GIVEN RECORDS:
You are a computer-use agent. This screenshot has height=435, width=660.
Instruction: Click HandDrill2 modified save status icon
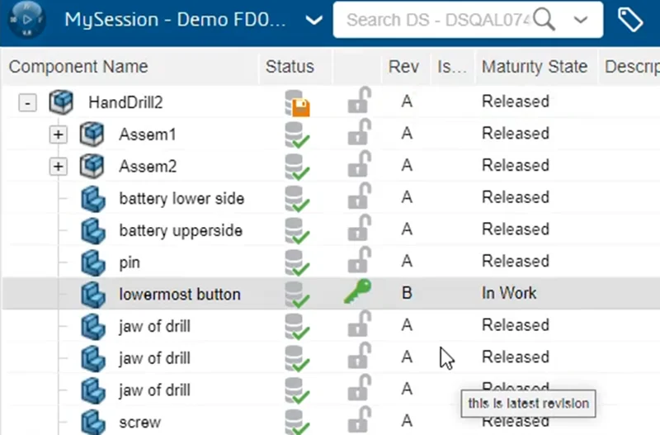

...

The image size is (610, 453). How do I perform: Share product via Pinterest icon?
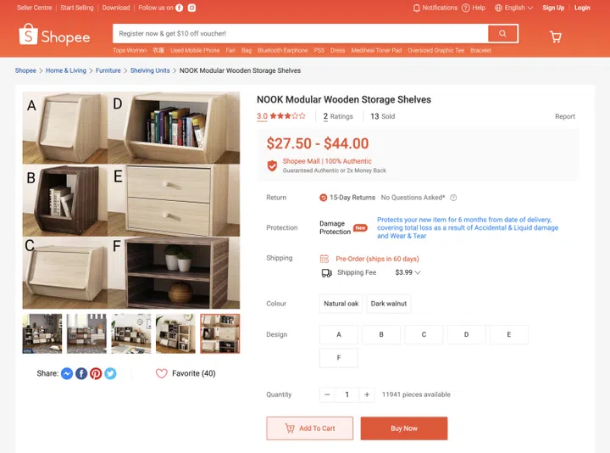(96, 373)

==

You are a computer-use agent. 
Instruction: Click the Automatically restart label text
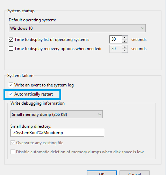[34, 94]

WHAT YOU ARE ASKED TO DO:
List each line in the listing that contains the string "computer".

REPLY:
You are a computer-use agent. This screenshot has height=435, width=660.
You are a computer-use agent. 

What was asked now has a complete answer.